The misdiagnosis involved the fact that the radiologist’s written report did not identify the lesion as cancer because it didn't (and I quote) "demonstrate restricted diffusion or enhancement". He went on to say that the lesion probably represents a bone island. I guess you could call this a false negative, which is not uncommon as Terry pointed out. My surprise and disappointment comes from the fact that the records of three TRUS and one CDU/targeted biopsy were sent to the hospital for review and they all clearly showed that I had cancer. In fact, inexplicably, the earlier cancer diagnosis was right there in the summary report sent to me by MGH, only a few lines about the doctor's diagnosis. The irony is that the hospital promotes with pride the fact that all MRI scans are evaluated by a radiologist.

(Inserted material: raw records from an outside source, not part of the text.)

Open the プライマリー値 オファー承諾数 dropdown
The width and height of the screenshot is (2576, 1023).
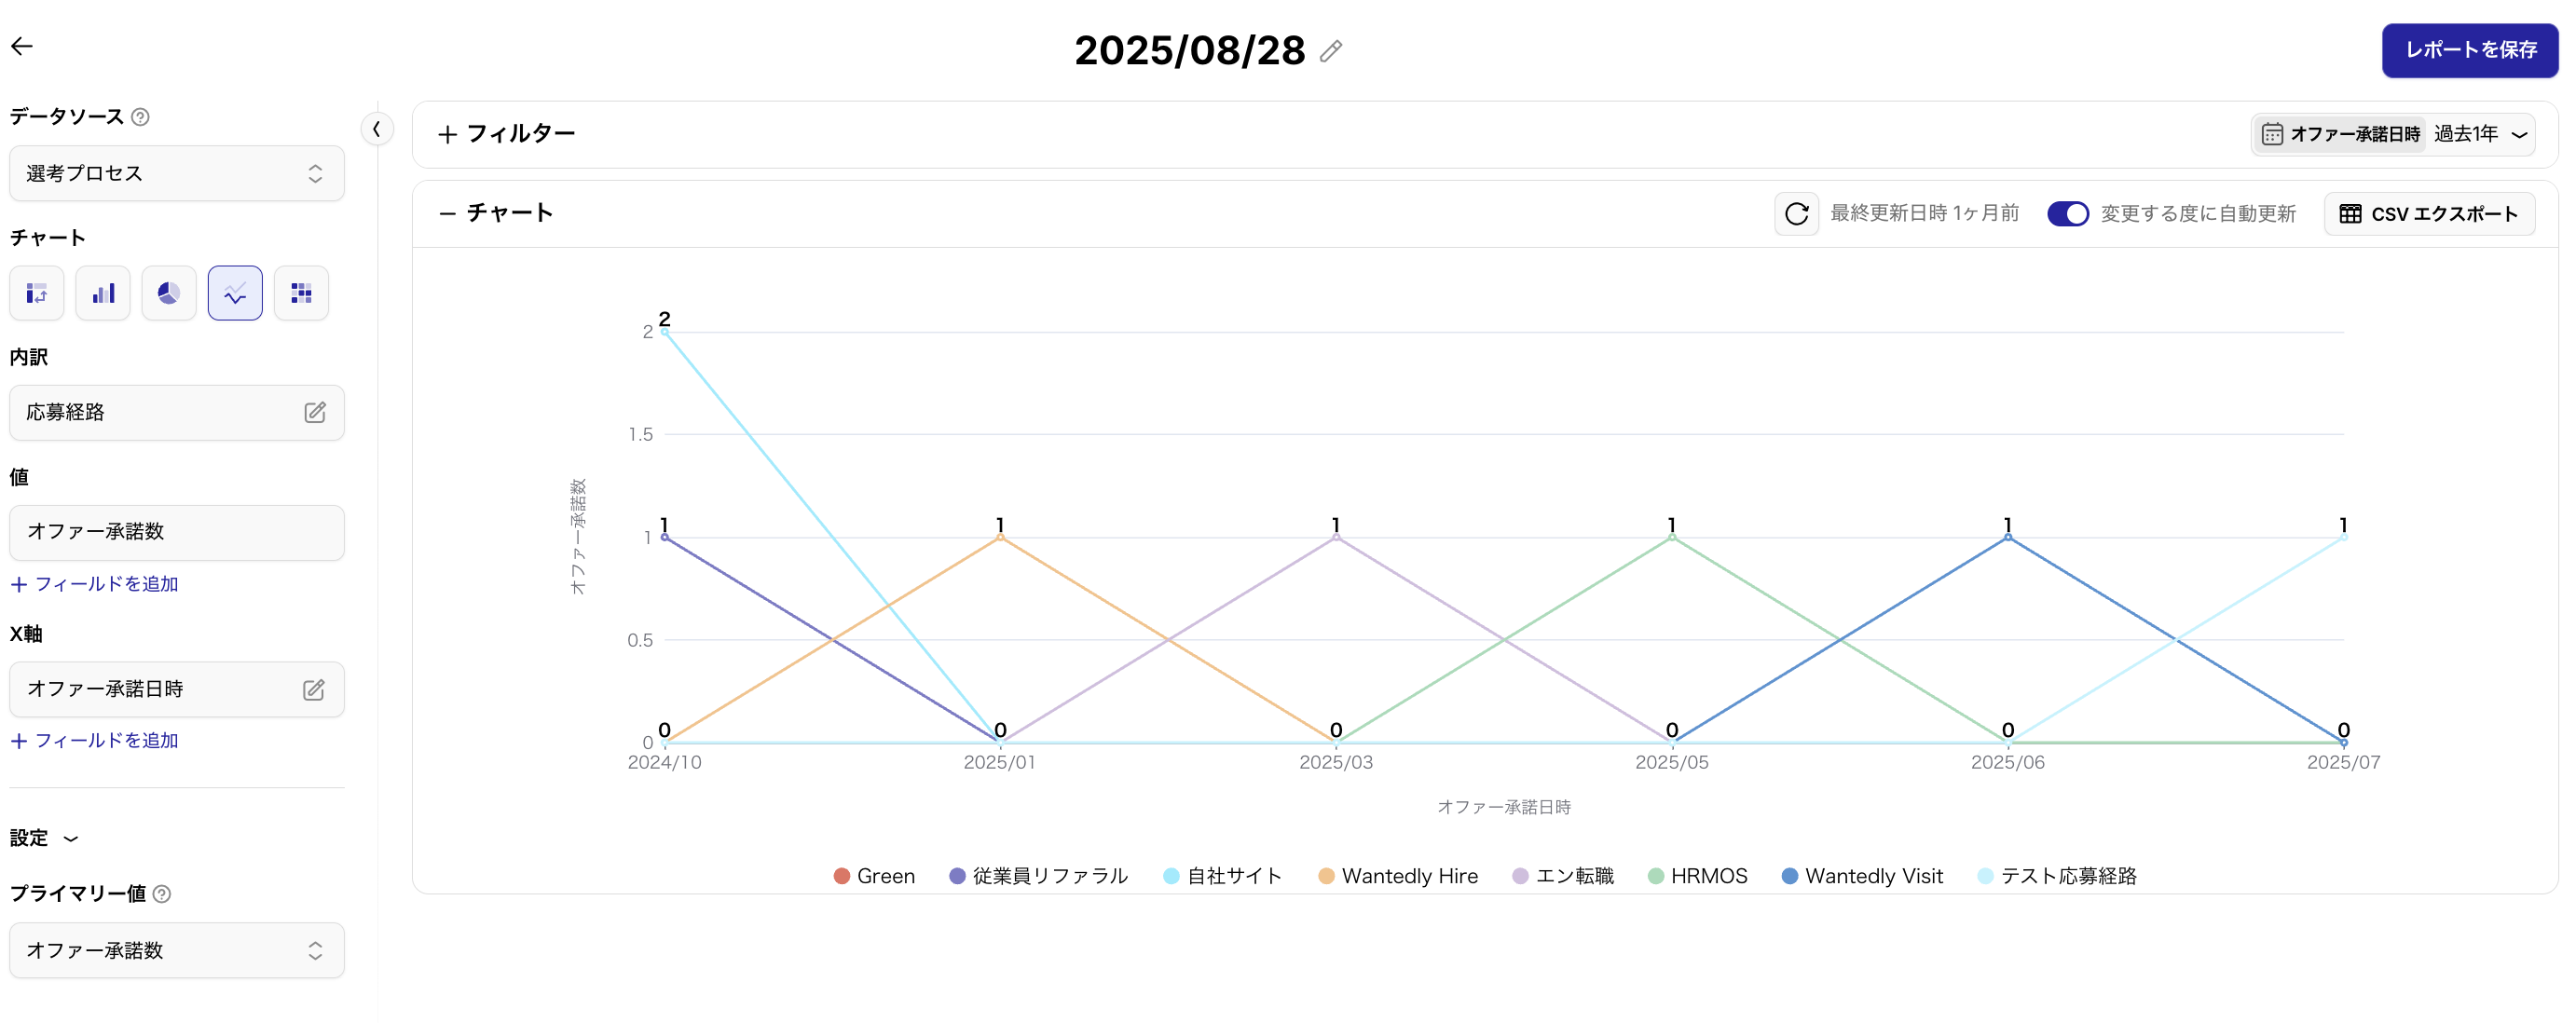177,951
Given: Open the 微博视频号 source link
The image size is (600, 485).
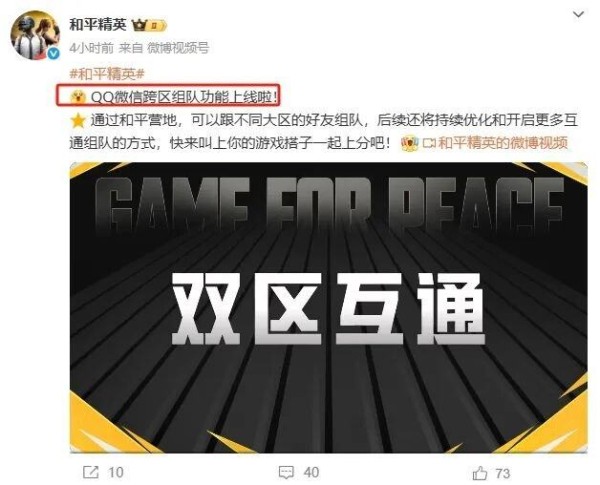Looking at the screenshot, I should pyautogui.click(x=178, y=48).
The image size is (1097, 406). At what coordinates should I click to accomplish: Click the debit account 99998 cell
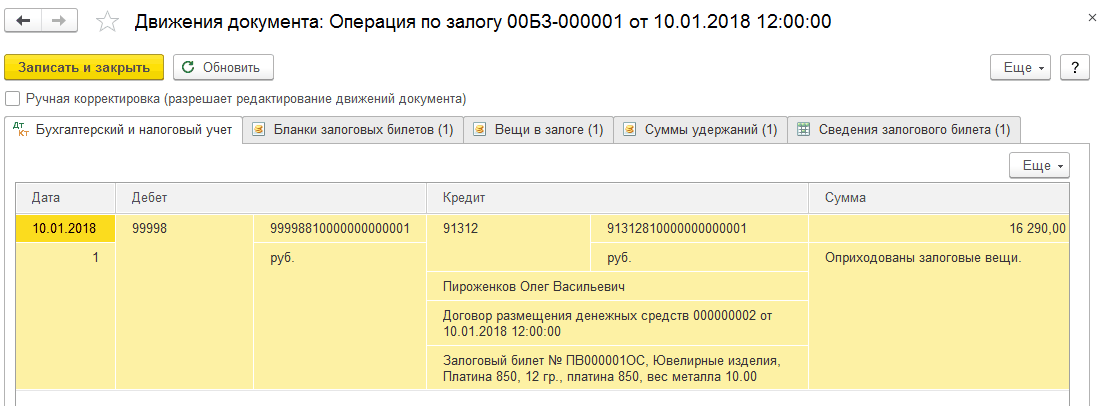[185, 229]
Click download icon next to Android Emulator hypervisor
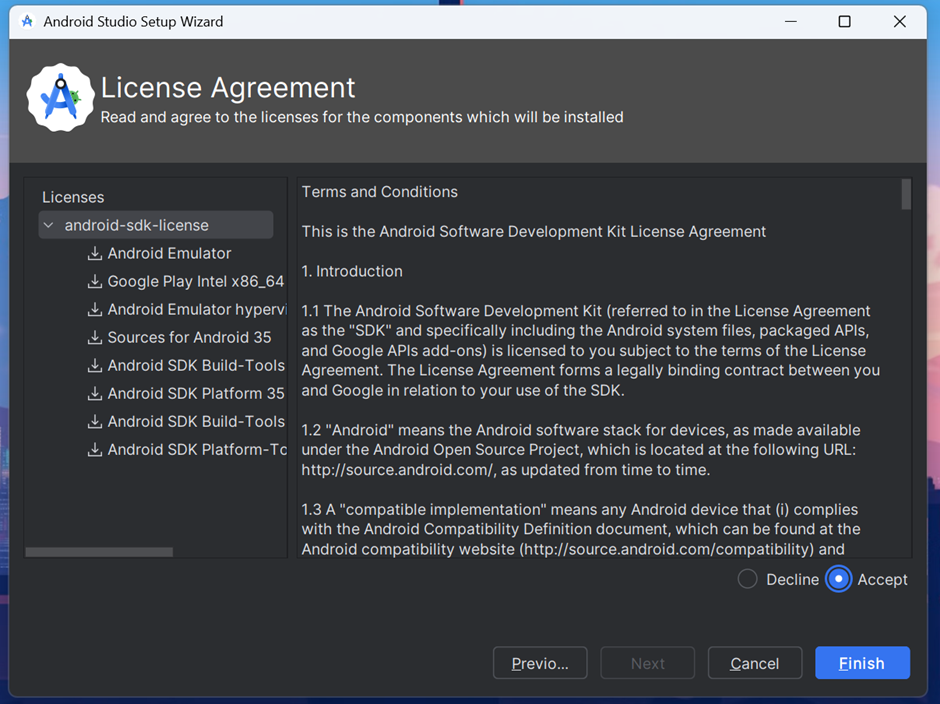The height and width of the screenshot is (704, 940). click(95, 310)
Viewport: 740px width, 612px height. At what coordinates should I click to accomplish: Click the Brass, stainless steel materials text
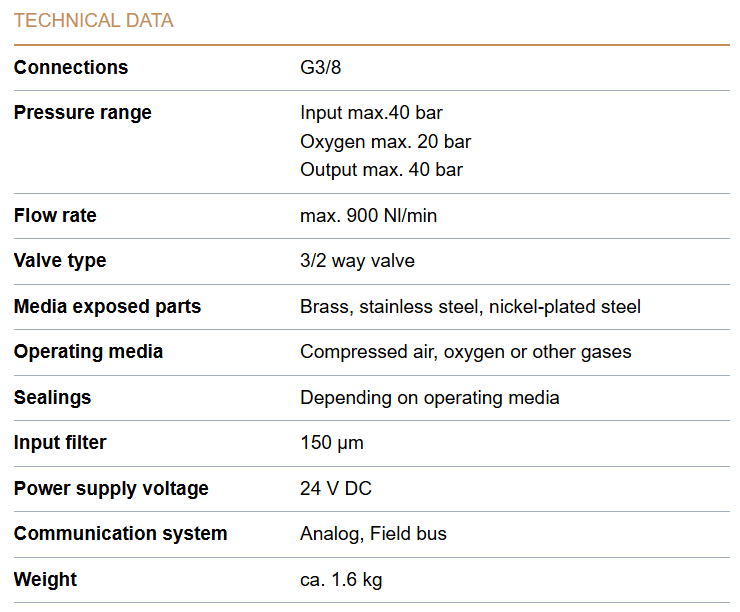tap(470, 307)
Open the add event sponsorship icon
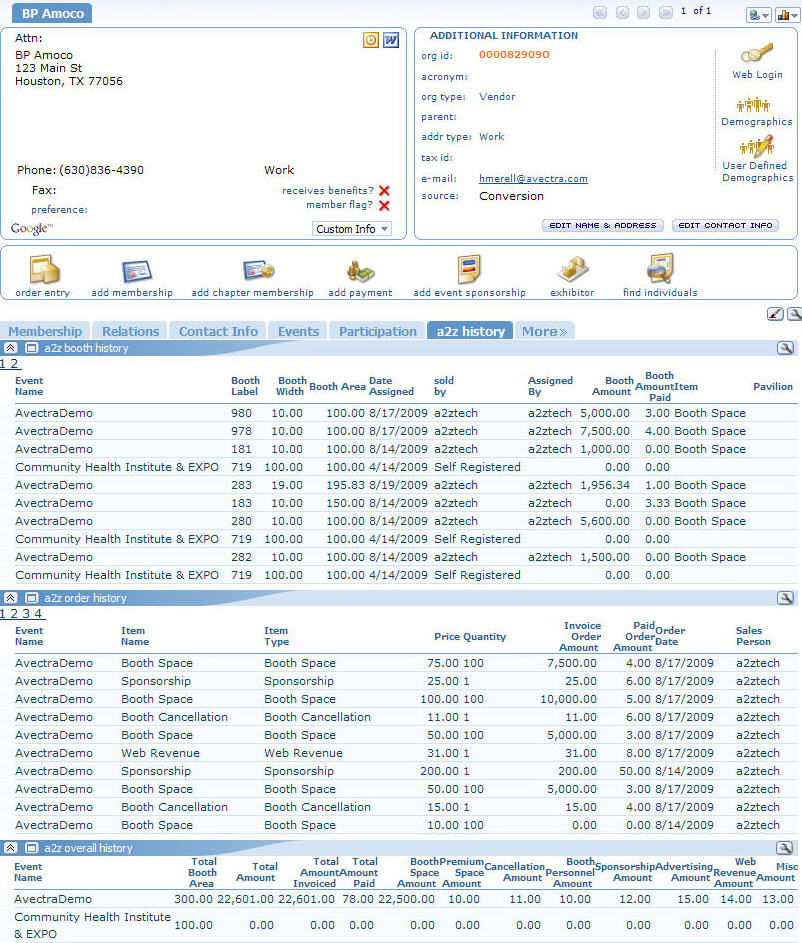The height and width of the screenshot is (943, 802). (x=466, y=270)
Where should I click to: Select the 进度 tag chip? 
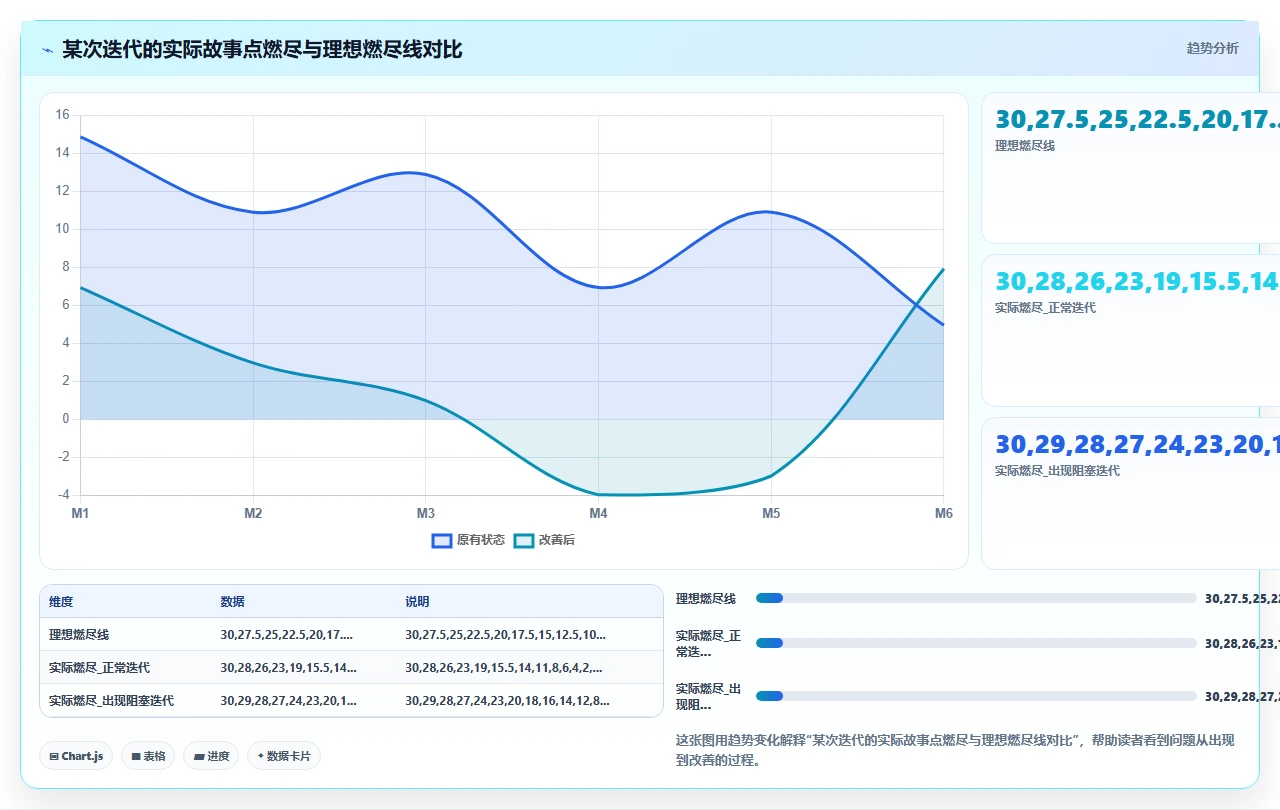pyautogui.click(x=211, y=756)
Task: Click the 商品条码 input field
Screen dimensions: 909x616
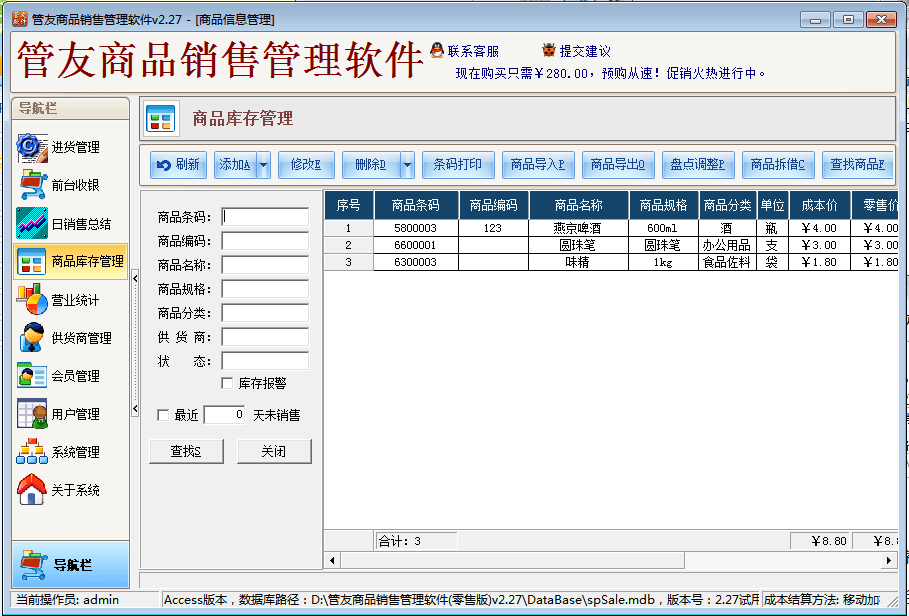Action: pos(265,217)
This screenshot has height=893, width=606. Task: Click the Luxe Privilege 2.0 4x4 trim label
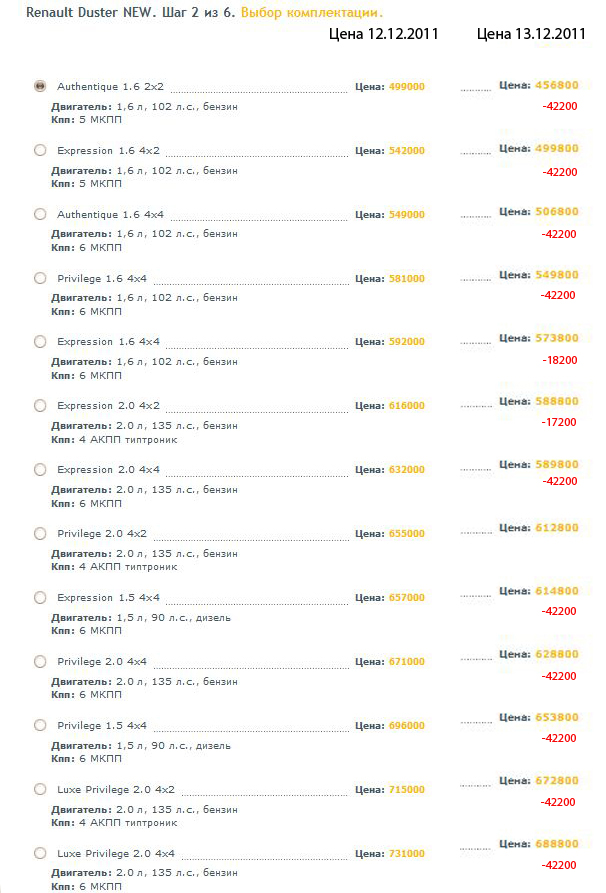coord(116,854)
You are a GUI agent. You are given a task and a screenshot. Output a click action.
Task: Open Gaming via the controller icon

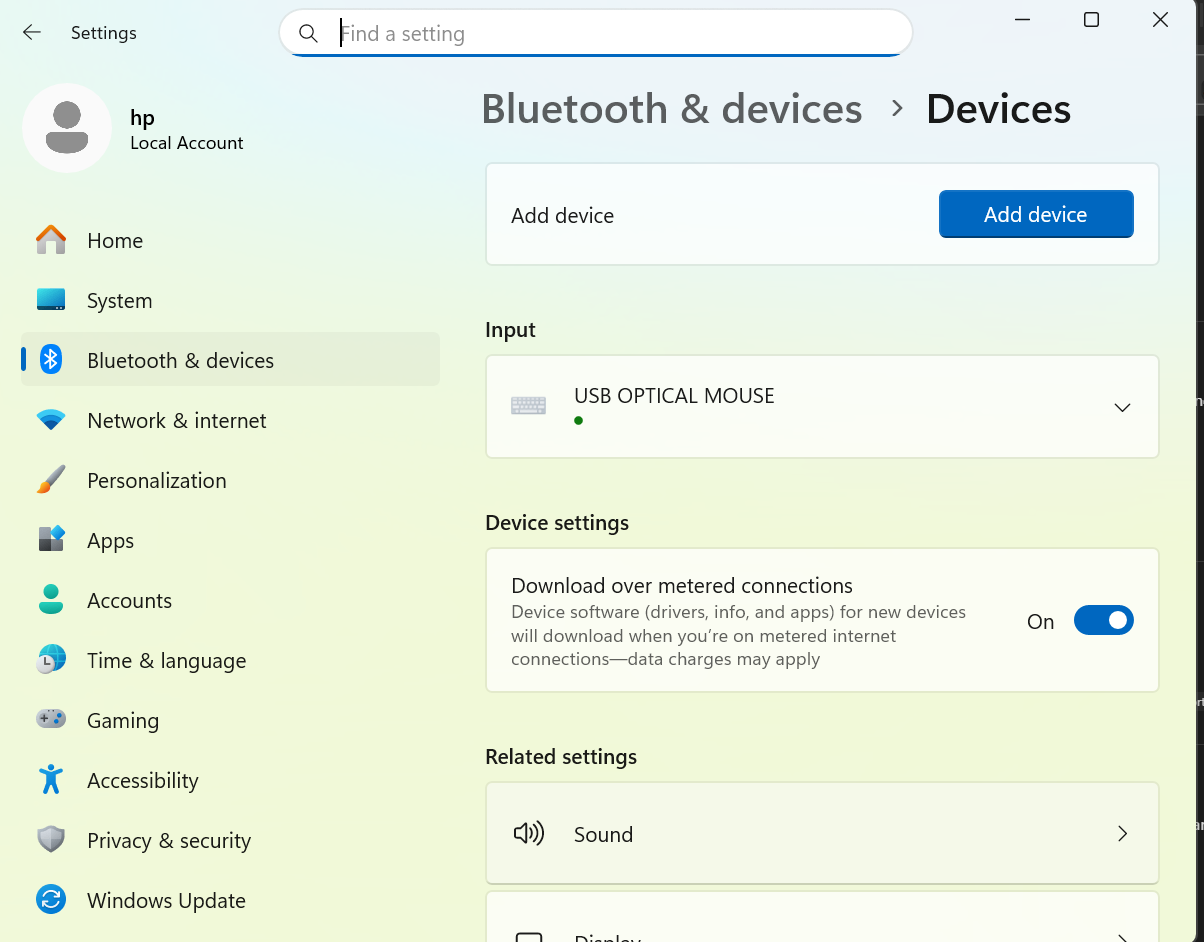click(51, 720)
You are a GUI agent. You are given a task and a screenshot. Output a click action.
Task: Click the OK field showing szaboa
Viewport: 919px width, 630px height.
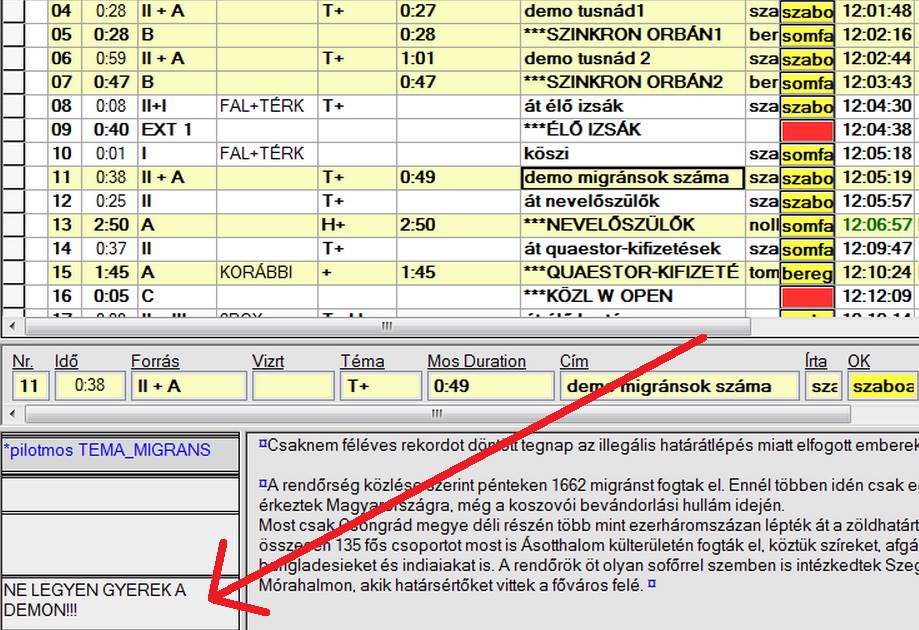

So, I decided to share this with the readers to highlight the mistakes that can be made by not only the machines, but also the doctors, including those that work at the highest rated hospital in the United States. AN EXCELLENT REASON TO GET A SECOND OPINION IF EVER THERE WAS ONE.

P.S. One last note. Even though, as mentioned above, smaller undetected tumors are believed to pose no threat, that is not always the case. For example, prior to the biopsy results, Dr. Bahn said that he was in favor of my continuing on active surveillance, and added that he doesn't say that very often. However, with the discovery of the small tumor near my left neurovascular bundle, he raised my clinical stage and was, at best, on the fence about my AS choice. The reason he gave me for his change of position was that he was uncomfortable with the finding of the tumor near the neurovascular bundle since it is a common pathway out of the gland. For the record, though, I am still on AS despite the findings because Dr. Bahn agreed with previous assessments that I am a Gleason 6, and as Dr. Myers stated in one of his videos, if Dr. Bahn finds you to be a Gleason 6, then the chances of you having a higher Gleason score is low.